## Work item:
Please set down all of the data below verbatim.

-- Stored data follows --

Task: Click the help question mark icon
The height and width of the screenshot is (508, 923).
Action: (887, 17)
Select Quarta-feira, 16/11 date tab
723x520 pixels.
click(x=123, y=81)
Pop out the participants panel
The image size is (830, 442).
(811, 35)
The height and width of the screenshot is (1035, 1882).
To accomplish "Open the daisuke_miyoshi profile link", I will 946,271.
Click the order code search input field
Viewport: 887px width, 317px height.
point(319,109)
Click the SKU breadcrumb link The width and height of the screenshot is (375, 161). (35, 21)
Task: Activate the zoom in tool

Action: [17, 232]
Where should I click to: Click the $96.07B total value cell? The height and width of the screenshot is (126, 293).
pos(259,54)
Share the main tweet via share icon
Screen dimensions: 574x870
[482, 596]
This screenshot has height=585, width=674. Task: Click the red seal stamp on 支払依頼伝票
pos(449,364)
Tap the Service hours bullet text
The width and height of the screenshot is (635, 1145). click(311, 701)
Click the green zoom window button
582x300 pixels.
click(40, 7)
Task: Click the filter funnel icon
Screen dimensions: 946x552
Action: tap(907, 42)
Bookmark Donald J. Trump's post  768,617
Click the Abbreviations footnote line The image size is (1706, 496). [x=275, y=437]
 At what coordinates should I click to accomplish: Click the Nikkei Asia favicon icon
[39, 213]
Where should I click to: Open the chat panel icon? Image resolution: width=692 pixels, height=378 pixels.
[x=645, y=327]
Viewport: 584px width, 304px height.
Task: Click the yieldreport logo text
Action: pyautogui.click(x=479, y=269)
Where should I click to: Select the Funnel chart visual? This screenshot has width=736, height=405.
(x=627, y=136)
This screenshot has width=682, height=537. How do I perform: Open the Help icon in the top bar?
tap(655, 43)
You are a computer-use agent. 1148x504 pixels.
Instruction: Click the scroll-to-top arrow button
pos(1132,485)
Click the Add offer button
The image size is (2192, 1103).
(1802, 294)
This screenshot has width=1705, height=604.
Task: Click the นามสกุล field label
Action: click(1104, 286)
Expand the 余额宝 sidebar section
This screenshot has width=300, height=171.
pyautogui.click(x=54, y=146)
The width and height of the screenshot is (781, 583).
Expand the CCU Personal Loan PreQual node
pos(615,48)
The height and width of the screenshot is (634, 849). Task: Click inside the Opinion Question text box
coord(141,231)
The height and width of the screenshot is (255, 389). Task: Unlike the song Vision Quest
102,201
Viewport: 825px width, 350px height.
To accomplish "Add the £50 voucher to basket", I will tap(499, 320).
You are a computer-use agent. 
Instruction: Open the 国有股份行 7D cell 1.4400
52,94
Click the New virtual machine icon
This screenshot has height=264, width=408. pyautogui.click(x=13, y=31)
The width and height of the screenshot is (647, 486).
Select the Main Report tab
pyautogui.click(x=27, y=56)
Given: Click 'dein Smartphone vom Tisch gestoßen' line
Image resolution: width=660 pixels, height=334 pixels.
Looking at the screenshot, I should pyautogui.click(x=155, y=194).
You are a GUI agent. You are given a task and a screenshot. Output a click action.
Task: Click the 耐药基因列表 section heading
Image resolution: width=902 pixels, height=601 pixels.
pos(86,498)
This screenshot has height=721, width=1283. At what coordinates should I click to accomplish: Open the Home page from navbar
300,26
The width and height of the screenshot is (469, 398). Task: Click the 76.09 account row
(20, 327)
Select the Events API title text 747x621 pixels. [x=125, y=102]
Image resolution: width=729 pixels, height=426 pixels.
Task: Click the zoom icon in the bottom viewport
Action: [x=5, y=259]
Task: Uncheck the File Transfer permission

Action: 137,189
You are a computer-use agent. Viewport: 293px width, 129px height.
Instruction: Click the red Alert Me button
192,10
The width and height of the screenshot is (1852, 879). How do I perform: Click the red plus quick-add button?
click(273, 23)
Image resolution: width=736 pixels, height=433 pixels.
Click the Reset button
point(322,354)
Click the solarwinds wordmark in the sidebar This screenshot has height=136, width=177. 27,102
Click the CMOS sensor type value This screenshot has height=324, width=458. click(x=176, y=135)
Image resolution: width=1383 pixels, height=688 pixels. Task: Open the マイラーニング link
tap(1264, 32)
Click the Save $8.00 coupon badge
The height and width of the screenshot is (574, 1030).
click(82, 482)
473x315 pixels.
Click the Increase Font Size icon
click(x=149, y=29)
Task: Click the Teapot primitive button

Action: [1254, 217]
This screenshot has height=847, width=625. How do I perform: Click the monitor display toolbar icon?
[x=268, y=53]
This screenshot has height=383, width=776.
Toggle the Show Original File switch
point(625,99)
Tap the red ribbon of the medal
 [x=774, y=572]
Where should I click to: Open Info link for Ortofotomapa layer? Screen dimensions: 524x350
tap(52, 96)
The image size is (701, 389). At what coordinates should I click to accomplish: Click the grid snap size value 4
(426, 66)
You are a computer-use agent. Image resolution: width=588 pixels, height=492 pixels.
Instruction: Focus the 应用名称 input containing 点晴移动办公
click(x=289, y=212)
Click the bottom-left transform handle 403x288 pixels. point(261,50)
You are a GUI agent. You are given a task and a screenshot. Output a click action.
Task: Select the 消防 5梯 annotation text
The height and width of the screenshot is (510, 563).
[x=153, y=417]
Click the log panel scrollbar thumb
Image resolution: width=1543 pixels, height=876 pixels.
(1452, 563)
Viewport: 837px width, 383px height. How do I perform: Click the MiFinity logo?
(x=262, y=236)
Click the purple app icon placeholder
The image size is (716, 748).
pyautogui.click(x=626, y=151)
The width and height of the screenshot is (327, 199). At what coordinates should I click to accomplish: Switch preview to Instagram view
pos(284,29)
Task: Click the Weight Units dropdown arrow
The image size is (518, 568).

-- Stored data concluded --

## Response to this exercise:
Task: Click the help question mark icon
The height and width of the screenshot is (508, 923).
Action: (887, 17)
Select Quarta-feira, 16/11 date tab
723x520 pixels.
click(x=123, y=81)
Pop out the participants panel
The image size is (830, 442).
(811, 35)
The height and width of the screenshot is (1035, 1882).
To accomplish "Open the daisuke_miyoshi profile link", I will 946,271.
Click the order code search input field
Viewport: 887px width, 317px height.
point(319,109)
Click the SKU breadcrumb link The width and height of the screenshot is (375, 161). (35, 21)
Task: Activate the zoom in tool

Action: [17, 232]
Where should I click to: Click the $96.07B total value cell? The height and width of the screenshot is (126, 293).
pos(259,54)
Share the main tweet via share icon
Screen dimensions: 574x870
[482, 596]
This screenshot has height=585, width=674. Task: Click the red seal stamp on 支払依頼伝票
pos(449,364)
Tap the Service hours bullet text
The width and height of the screenshot is (635, 1145). click(311, 701)
Click the green zoom window button
582x300 pixels.
click(40, 7)
Task: Click the filter funnel icon
Screen dimensions: 946x552
Action: tap(907, 42)
Bookmark Donald J. Trump's post  768,617
Click the Abbreviations footnote line The image size is (1706, 496). [x=275, y=437]
 At what coordinates should I click to accomplish: Click the Nikkei Asia favicon icon
[39, 213]
Where should I click to: Open the chat panel icon? Image resolution: width=692 pixels, height=378 pixels.
[x=645, y=327]
Viewport: 584px width, 304px height.
Task: Click the yieldreport logo text
Action: pyautogui.click(x=479, y=269)
Where should I click to: Select the Funnel chart visual? This screenshot has width=736, height=405.
(x=627, y=136)
This screenshot has width=682, height=537. How do I perform: Open the Help icon in the top bar?
tap(655, 43)
You are a computer-use agent. 1148x504 pixels.
Instruction: Click the scroll-to-top arrow button
pos(1132,485)
Click the Add offer button
The image size is (2192, 1103).
(1802, 294)
This screenshot has width=1705, height=604.
Task: Click the นามสกุล field label
Action: click(1104, 286)
Expand the 余额宝 sidebar section
This screenshot has width=300, height=171.
pyautogui.click(x=54, y=146)
The width and height of the screenshot is (781, 583).
Expand the CCU Personal Loan PreQual node
pos(615,48)
The height and width of the screenshot is (634, 849). Task: Click inside the Opinion Question text box
coord(141,231)
The height and width of the screenshot is (255, 389). Task: Unlike the song Vision Quest
102,201
Viewport: 825px width, 350px height.
To accomplish "Add the £50 voucher to basket", I will tap(499, 320).
You are a computer-use agent. 
Instruction: Open the 国有股份行 7D cell 1.4400
52,94
Click the New virtual machine icon
This screenshot has height=264, width=408. pyautogui.click(x=13, y=31)
The width and height of the screenshot is (647, 486).
Select the Main Report tab
pyautogui.click(x=27, y=56)
Given: Click 'dein Smartphone vom Tisch gestoßen' line
Image resolution: width=660 pixels, height=334 pixels.
Looking at the screenshot, I should pyautogui.click(x=155, y=194).
You are a GUI agent. You are given a task and a screenshot. Output a click action.
Task: Click the 耐药基因列表 section heading
Image resolution: width=902 pixels, height=601 pixels.
pos(86,498)
This screenshot has height=721, width=1283. At what coordinates should I click to accomplish: Open the Home page from navbar
300,26
The width and height of the screenshot is (469, 398). Task: Click the 76.09 account row
(20, 327)
Select the Events API title text 747x621 pixels. [x=125, y=102]
Image resolution: width=729 pixels, height=426 pixels.
Task: Click the zoom icon in the bottom viewport
Action: [x=5, y=259]
Task: Uncheck the File Transfer permission

Action: 137,189
You are a computer-use agent. Viewport: 293px width, 129px height.
Instruction: Click the red Alert Me button
192,10
The width and height of the screenshot is (1852, 879). How do I perform: Click the red plus quick-add button?
click(273, 23)
Image resolution: width=736 pixels, height=433 pixels.
Click the Reset button
point(322,354)
Click the solarwinds wordmark in the sidebar This screenshot has height=136, width=177. 27,102
Click the CMOS sensor type value This screenshot has height=324, width=458. click(x=176, y=135)
Image resolution: width=1383 pixels, height=688 pixels. Task: Open the マイラーニング link
tap(1264, 32)
Click the Save $8.00 coupon badge
The height and width of the screenshot is (574, 1030).
click(82, 482)
473x315 pixels.
Click the Increase Font Size icon
click(x=149, y=29)
Task: Click the Teapot primitive button

Action: [1254, 217]
This screenshot has height=847, width=625. How do I perform: Click the monitor display toolbar icon?
[x=268, y=53]
This screenshot has height=383, width=776.
Toggle the Show Original File switch
point(625,99)
Tap the red ribbon of the medal
 [x=774, y=572]
Where should I click to: Open Info link for Ortofotomapa layer? Screen dimensions: 524x350
tap(52, 96)
The image size is (701, 389). At what coordinates should I click to accomplish: Click the grid snap size value 4
(426, 66)
You are a computer-use agent. Image resolution: width=588 pixels, height=492 pixels.
Instruction: Focus the 应用名称 input containing 点晴移动办公
click(x=289, y=212)
Click the bottom-left transform handle 403x288 pixels. point(261,50)
You are a GUI agent. You are given a task and a screenshot. Output a click action.
Task: Select the 消防 5梯 annotation text
The height and width of the screenshot is (510, 563).
[x=153, y=417]
Click the log panel scrollbar thumb
Image resolution: width=1543 pixels, height=876 pixels.
(1452, 563)
Viewport: 837px width, 383px height. How do I perform: Click the MiFinity logo?
(x=262, y=236)
Click the purple app icon placeholder
The image size is (716, 748).
pyautogui.click(x=626, y=151)
The width and height of the screenshot is (327, 199). At what coordinates should I click to accomplish: Switch preview to Instagram view
pos(284,29)
Task: Click the Weight Units dropdown arrow
The image size is (518, 568).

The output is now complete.